Continuing the friendship theme Victoria Redel’s Before Everything is about five girls who dub themselves the Old Friends, aged eleven. They see each other through the multitude of ups and downs that adult life throws at them until one of them is diagnosed with a recurring cancer and decides enough is enough. Each of the five reacts differently to their friend’s decision. It sounds like quintessential summer reading but I can never resist that old evolving friendship theme.

It’s also the theme of Elizabeth Day’s The Party although perhaps this time with more of a bite to it. Scholarship boy Martin Gilmour meets Ben Fitzmaurice at Burtonbury School, becoming firm friends with him despite their wildly differing backgrounds. Over the next twenty-five years, these two are bound together both by friendship and by a secret about Ben that Martin is determined to keep. However, as the blurb hints, things may be about to change when ‘at Ben’s 40th birthday party, the great and the good of British society are gathering to celebrate in a haze of champagne, drugs and glamour’. Sebastian Faulks is quoted as finding it ‘witty, dark and compelling’.Cover image

I’m not entirely sure about Maile Meloy’s Do Not Be Alarmed  which doesn’t sound up my usual alley. Two families are enjoying a cruise together. Both adults and children go ashore in Central America where things go horribly awry: ‘What follows is a heart-racing story told from the perspectives of the adults and the children, as the distraught parents – now turning on one another and blaming themselves – try to recover their children and their shattered lives’ say the publishers. This sounds so different from the three previous novels I’ve read by Meloy that I had to check it was the same author but I enjoyed them so much that I’ll be giving this one a try.

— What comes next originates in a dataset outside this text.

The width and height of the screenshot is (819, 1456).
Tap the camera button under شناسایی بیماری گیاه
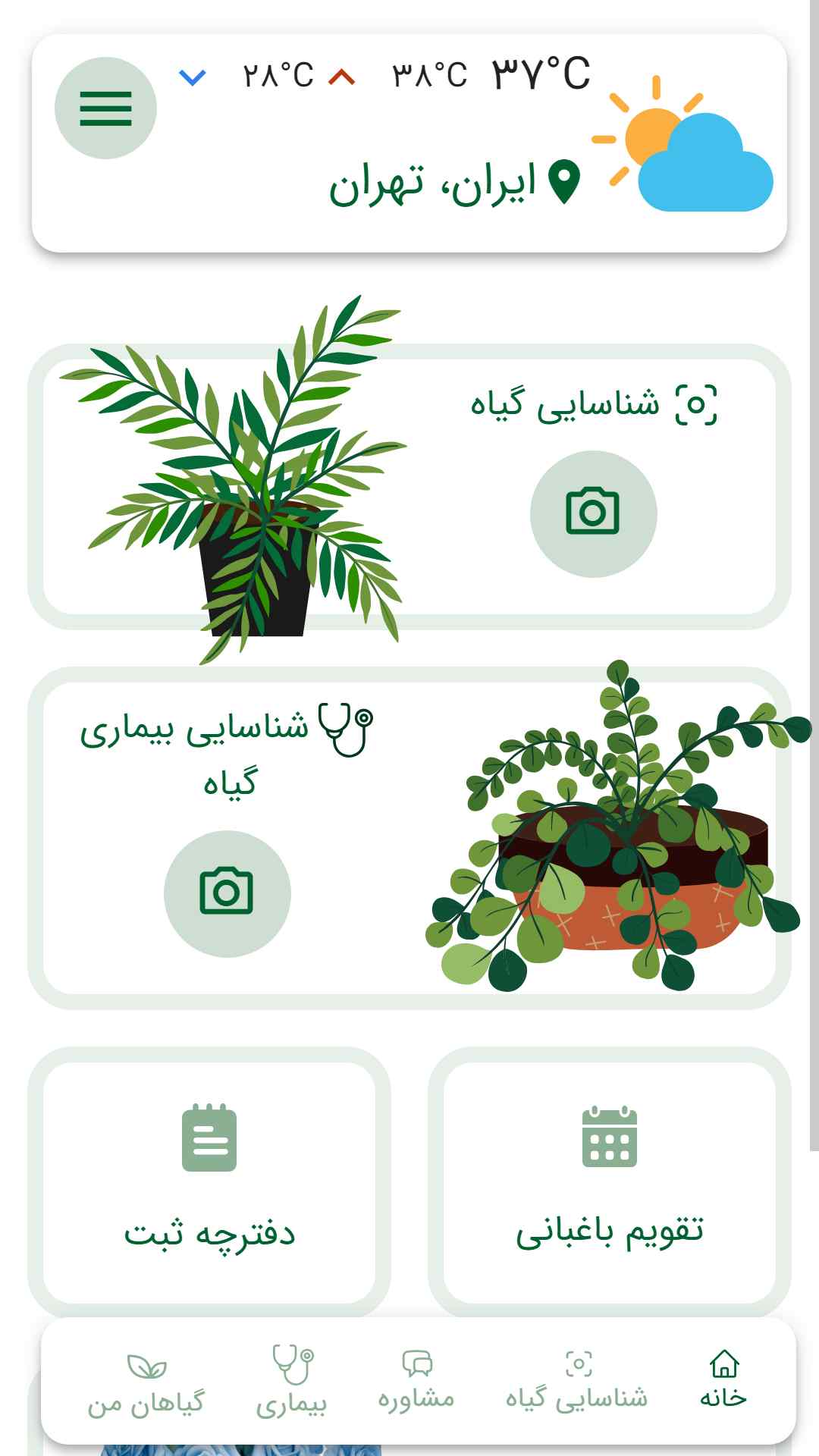point(227,893)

I’m also a somewhat doubtful about Yuki Means Happiness but Alison Jean Lester’s Lillian on Life was a treat. A young woman leaves America for Japan, keen for adventure. She takes a job as a nanny to a two-year-old, immersing herself in the routine of the household and becoming increasingly attached to her charge until she becomes aware that the Yoshimura family isn’t quite what it seems. ‘Yuki Means Happiness is a rich and powerfully illuminating portrait of the intense relationship between a young woman and her small charge, as well as one woman’s journey to discover her true self’ according to the publishers which sounds very different from the worldly Lillian’s tale.

Cover imageI’m ending with Nicola Barker’s H(A)PPY, which from the title alone, seems certain to be a Marmite book. The publisher’s blurb is a little opaque although I suspect they’re not to blame for that given Barker’s idiosyncratic approach to fiction. Best to quote it at length, I think: ‘H(A)PPY is a post-post apocalyptic Alice in Wonderland, a story which tells itself and then consumes itself. It’s a place where language glows, where words buzz and sparkle and finally implode. It’s a novel which twists and writhes with all the terrifying precision of a tiny fish in an Escher lithograph – a book where the mere telling of a story is the end of certainty’. I loved The Cauliflower with all its wackiness although there’s no guarantee I’ll feel the same about this one.